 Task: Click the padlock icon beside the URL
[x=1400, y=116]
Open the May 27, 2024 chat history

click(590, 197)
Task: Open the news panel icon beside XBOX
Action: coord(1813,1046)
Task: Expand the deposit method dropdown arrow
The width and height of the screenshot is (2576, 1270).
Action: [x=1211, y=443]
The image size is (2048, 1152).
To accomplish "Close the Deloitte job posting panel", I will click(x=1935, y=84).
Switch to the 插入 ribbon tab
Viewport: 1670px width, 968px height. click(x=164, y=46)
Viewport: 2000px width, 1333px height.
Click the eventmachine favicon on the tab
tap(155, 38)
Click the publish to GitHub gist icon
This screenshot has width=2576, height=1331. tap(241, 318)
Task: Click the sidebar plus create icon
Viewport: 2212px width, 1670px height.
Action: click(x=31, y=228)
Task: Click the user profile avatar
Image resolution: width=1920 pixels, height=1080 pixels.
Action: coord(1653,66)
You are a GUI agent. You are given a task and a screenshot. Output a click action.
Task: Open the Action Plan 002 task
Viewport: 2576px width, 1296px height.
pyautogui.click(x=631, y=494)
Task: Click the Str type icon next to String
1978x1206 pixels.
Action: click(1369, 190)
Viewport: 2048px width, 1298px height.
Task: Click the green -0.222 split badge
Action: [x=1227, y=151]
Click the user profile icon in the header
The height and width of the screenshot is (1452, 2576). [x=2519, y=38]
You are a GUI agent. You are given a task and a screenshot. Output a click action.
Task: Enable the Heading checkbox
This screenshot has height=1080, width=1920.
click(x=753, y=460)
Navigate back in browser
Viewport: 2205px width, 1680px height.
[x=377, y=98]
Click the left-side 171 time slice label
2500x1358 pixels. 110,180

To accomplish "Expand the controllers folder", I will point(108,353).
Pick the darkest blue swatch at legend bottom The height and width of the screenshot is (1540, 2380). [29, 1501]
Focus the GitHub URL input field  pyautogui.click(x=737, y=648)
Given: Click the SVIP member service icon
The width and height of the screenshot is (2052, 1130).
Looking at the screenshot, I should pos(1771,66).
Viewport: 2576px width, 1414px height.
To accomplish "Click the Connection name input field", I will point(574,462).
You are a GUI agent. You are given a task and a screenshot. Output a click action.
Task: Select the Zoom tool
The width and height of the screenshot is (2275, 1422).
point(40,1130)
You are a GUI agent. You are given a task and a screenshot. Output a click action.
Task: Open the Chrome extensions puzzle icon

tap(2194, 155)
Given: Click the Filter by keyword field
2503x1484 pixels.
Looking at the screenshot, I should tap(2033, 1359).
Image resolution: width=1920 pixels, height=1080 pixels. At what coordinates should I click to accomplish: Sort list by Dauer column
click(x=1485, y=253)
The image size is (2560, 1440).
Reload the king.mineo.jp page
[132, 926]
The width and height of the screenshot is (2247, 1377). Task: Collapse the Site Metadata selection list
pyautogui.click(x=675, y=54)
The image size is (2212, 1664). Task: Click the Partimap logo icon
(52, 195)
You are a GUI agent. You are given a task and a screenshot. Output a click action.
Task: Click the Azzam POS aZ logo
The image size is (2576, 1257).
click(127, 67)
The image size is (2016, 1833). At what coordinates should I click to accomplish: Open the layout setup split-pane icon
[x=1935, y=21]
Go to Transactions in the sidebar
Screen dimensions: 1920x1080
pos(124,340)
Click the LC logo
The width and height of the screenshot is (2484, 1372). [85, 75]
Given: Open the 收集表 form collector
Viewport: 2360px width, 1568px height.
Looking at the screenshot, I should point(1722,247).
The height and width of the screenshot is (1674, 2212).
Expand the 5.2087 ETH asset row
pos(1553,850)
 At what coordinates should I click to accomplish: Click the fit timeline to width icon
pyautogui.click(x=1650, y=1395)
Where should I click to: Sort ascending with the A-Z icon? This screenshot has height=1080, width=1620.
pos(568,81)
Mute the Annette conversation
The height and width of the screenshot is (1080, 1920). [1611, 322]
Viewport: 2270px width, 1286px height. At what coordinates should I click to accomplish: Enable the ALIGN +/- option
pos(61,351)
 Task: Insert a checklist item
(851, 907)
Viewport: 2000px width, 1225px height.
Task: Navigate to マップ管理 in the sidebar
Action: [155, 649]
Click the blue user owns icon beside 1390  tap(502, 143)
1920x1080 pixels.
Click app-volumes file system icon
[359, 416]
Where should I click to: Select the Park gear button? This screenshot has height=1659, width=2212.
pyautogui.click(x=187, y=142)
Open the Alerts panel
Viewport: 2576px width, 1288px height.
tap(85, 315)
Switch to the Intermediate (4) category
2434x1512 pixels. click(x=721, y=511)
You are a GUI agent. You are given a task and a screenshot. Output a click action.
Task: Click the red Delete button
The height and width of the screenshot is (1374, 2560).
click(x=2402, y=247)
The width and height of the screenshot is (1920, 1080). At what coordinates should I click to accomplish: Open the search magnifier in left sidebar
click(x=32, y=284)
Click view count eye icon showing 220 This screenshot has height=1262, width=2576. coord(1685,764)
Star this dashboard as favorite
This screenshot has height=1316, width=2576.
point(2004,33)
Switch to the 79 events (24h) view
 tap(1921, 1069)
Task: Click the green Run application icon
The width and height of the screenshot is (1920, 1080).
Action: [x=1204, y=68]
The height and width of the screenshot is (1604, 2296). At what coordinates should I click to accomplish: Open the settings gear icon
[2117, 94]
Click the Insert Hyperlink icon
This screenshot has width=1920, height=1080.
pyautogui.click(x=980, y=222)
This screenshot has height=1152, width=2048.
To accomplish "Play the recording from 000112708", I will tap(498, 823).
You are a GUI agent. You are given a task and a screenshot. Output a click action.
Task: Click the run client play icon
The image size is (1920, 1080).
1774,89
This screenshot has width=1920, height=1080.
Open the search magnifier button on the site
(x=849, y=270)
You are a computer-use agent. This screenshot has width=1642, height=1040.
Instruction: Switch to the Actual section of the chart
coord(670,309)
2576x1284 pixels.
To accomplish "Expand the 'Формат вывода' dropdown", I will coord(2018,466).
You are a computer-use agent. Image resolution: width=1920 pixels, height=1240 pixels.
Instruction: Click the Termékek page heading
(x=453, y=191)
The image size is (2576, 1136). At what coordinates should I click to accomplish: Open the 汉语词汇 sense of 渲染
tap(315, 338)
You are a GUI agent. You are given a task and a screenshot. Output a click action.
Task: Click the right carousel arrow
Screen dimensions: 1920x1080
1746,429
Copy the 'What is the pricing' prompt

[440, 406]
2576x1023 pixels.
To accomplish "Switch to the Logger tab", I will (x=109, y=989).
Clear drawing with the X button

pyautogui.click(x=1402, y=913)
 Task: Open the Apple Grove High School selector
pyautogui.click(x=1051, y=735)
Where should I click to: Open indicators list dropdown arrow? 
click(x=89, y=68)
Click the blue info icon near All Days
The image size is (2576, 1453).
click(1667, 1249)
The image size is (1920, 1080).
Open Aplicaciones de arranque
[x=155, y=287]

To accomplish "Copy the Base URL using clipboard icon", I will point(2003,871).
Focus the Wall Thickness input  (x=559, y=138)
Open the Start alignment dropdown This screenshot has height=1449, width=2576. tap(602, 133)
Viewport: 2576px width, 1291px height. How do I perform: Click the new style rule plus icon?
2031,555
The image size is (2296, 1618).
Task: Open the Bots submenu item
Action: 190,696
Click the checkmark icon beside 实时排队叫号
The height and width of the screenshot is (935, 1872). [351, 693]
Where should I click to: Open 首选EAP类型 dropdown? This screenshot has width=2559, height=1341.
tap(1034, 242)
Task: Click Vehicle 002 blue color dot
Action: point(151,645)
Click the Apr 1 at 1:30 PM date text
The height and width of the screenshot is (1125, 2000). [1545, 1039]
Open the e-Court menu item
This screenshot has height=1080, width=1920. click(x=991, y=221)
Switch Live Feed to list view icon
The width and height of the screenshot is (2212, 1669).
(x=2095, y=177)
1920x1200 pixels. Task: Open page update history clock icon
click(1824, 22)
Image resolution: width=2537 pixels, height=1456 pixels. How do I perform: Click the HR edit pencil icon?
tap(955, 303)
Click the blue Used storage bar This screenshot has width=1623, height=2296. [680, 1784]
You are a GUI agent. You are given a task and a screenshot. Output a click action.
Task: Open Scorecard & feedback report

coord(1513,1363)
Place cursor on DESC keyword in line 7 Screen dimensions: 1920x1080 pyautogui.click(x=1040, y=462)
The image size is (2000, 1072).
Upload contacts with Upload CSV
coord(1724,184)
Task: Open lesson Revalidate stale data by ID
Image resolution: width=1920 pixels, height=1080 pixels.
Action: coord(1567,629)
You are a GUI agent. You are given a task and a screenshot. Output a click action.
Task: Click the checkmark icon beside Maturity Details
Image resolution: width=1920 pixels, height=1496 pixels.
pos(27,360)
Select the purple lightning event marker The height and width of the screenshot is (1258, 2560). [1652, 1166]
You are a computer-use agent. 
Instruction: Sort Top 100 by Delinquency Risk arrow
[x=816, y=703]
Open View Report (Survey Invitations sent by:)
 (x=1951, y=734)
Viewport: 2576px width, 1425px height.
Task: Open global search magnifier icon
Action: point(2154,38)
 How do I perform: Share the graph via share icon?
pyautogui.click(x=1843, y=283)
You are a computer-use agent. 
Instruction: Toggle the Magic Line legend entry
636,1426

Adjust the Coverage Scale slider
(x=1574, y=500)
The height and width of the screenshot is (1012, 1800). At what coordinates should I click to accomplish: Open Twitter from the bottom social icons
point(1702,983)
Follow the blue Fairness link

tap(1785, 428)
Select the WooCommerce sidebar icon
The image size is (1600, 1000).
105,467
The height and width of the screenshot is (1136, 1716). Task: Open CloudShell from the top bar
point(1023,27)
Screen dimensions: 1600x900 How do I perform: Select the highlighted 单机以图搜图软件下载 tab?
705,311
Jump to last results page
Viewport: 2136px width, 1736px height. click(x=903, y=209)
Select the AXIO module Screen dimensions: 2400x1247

━━━━━━━━━━━━━━━━━━━━━━━━━━━━━━

▶ _WORK ORDER_
Repeat the entries above exactly, beginning at their first line and ending with the line that contains "Task: Click the user profile avatar", with nothing added.

▶ _OUTPUT OF THE EXERCISE_
 Task: Click the padlock icon beside the URL
[x=1400, y=116]
Open the May 27, 2024 chat history

click(590, 197)
Task: Open the news panel icon beside XBOX
Action: coord(1813,1046)
Task: Expand the deposit method dropdown arrow
The width and height of the screenshot is (2576, 1270).
Action: [x=1211, y=443]
The image size is (2048, 1152).
To accomplish "Close the Deloitte job posting panel", I will click(x=1935, y=84).
Switch to the 插入 ribbon tab
Viewport: 1670px width, 968px height. click(x=164, y=46)
Viewport: 2000px width, 1333px height.
Click the eventmachine favicon on the tab
tap(155, 38)
Click the publish to GitHub gist icon
This screenshot has width=2576, height=1331. tap(241, 318)
Task: Click the sidebar plus create icon
Viewport: 2212px width, 1670px height.
Action: click(x=31, y=228)
Task: Click the user profile avatar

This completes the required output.